Identification of stable senescence‐associated reference genes

Alejandra Hernandez‐Segura 1, Richard Rubingh 1, Marco Demaria 1,
PMCID: PMC6413663  PMID: 30710410

Abstract

Cellular senescence is a state of permanent cell cycle arrest activated in response to damaging stimuli. Many hallmarks associated with senescent cells are measured by quantitative real‐time PCR (qPCR).
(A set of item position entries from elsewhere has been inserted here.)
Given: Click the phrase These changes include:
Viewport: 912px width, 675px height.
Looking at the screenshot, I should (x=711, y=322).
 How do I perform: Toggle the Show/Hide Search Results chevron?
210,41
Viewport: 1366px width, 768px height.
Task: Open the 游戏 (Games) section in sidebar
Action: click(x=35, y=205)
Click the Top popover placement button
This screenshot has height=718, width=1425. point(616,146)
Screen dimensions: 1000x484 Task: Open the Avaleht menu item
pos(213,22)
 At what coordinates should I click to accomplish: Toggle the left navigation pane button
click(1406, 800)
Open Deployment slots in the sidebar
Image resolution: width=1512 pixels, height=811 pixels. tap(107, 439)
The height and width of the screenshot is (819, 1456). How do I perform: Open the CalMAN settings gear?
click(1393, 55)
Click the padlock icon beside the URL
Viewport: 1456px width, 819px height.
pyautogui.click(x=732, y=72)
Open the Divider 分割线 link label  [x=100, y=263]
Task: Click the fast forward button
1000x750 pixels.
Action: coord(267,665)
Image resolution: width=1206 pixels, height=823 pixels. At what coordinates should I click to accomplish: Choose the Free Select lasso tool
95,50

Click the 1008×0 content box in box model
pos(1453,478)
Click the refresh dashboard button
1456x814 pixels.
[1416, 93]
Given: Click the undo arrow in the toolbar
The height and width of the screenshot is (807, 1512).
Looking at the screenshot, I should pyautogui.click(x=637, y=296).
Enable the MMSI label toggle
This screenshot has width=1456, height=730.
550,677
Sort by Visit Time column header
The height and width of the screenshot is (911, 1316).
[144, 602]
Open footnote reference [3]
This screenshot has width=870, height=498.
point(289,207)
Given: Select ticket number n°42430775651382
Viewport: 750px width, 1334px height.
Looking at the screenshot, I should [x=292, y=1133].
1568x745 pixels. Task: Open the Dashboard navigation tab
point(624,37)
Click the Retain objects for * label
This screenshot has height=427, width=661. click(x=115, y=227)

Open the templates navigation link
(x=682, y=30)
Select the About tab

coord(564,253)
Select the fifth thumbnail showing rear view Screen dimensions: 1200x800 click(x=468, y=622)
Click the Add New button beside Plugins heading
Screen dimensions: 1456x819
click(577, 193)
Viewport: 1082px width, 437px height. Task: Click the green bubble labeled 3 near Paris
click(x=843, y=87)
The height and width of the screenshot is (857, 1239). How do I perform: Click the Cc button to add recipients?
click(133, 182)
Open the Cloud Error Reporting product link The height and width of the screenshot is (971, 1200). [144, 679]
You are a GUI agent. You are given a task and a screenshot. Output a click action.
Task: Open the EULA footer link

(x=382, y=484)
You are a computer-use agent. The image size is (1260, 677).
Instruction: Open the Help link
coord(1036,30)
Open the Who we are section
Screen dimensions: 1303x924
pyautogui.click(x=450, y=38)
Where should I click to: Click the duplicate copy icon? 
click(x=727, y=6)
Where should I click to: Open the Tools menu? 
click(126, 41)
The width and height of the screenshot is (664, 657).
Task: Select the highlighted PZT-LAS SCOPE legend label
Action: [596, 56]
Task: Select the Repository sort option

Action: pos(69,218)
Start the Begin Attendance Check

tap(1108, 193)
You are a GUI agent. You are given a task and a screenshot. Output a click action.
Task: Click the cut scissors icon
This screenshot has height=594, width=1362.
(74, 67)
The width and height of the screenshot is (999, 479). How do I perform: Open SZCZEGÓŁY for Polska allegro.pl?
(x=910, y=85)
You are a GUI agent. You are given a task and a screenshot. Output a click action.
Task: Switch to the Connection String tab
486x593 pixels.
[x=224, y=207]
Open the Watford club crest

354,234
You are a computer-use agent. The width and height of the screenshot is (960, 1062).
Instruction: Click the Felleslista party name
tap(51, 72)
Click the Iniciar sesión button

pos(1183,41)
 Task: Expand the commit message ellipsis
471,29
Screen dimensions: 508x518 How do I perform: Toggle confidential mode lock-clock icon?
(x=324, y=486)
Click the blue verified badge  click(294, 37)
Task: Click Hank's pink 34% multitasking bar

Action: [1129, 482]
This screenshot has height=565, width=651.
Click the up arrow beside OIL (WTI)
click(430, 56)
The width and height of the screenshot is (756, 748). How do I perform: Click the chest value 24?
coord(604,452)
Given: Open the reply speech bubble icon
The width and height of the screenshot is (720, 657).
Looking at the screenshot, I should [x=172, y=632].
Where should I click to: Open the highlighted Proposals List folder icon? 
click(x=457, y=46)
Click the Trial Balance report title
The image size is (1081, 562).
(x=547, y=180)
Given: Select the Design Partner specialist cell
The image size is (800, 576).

As the selection of stable reference genes for interpretation of qPCR data is often overlooked, we performed a systematic review to understand normalization strategies entailed in experiments involving senescent cells. We found that, in violation of the Minimum Information for publication of qPCR Experiments (MIQE) guidelines, most reports used only one reference gene to normalize qPCR data, and that stability of the reference genes was either not tested or not reported. To identify new and more stable reference genes in senescent fibroblasts, we analyzed the Shapiro–Wilk normality test and the coefficient of variation per gene using in public RNAseq datasets. We then compared the new reference gene candidates with commonly used ones by using both RNAseq and qPCR data. Finally, we defined the best reference genes to be used universally or in a strain‐dependent manner. This study intends to raise awareness of the instability of classical reference genes in senescent cells and to serve as a first attempt to define guidelines for the selection of more reliable normalization methods.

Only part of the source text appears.